Provided entries –
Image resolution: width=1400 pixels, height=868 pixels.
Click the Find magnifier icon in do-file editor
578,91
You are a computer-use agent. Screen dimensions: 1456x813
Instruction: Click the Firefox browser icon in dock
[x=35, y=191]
* * *
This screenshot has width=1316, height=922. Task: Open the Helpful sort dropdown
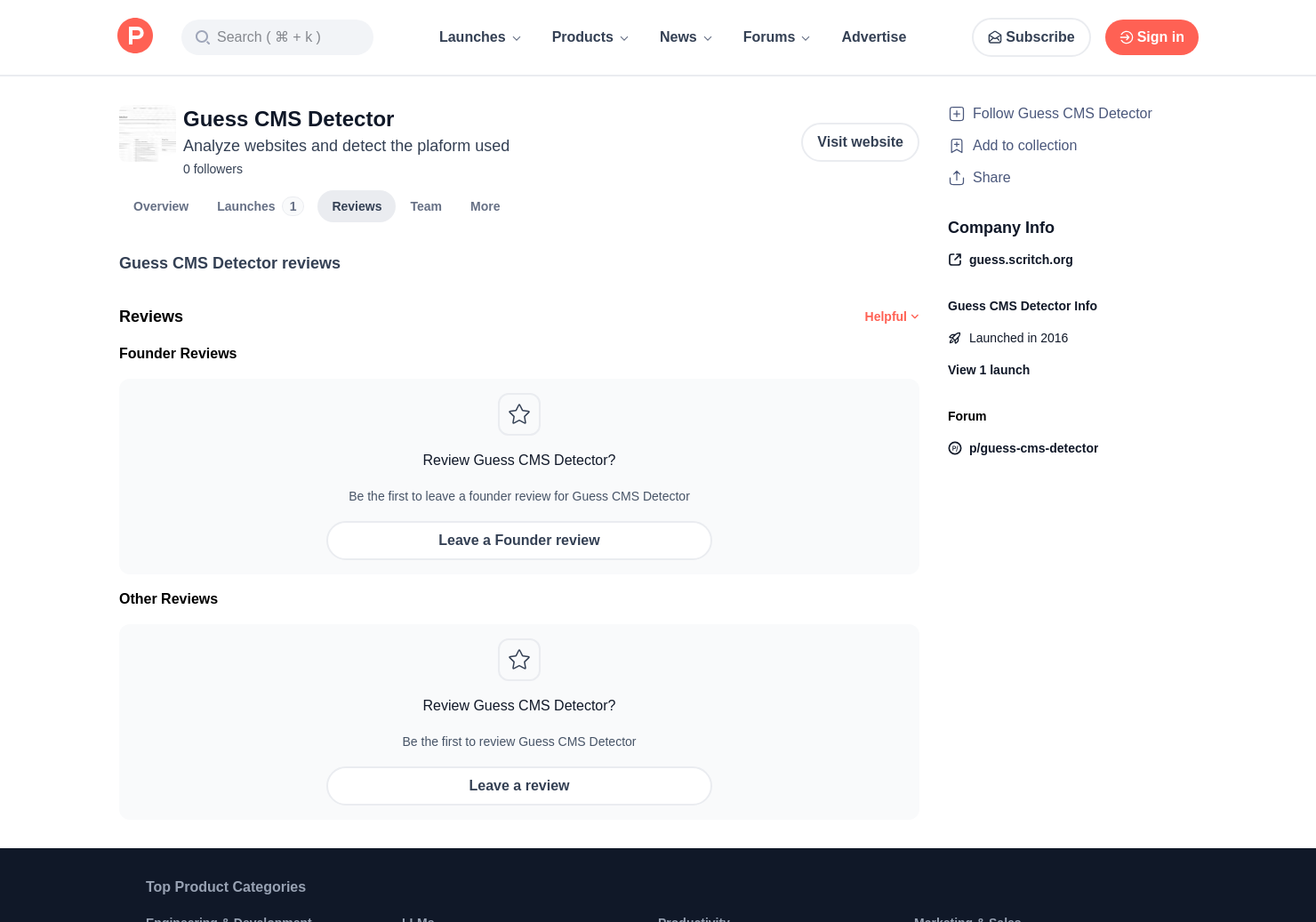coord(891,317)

Direction – Reproduce the lines from the one containing "This screenshot has" through the one containing "coord(891,317)", leaving out the pictures.

Solution for this problem –
This screenshot has width=1316, height=922. Task: Open the Helpful sort dropdown
coord(891,317)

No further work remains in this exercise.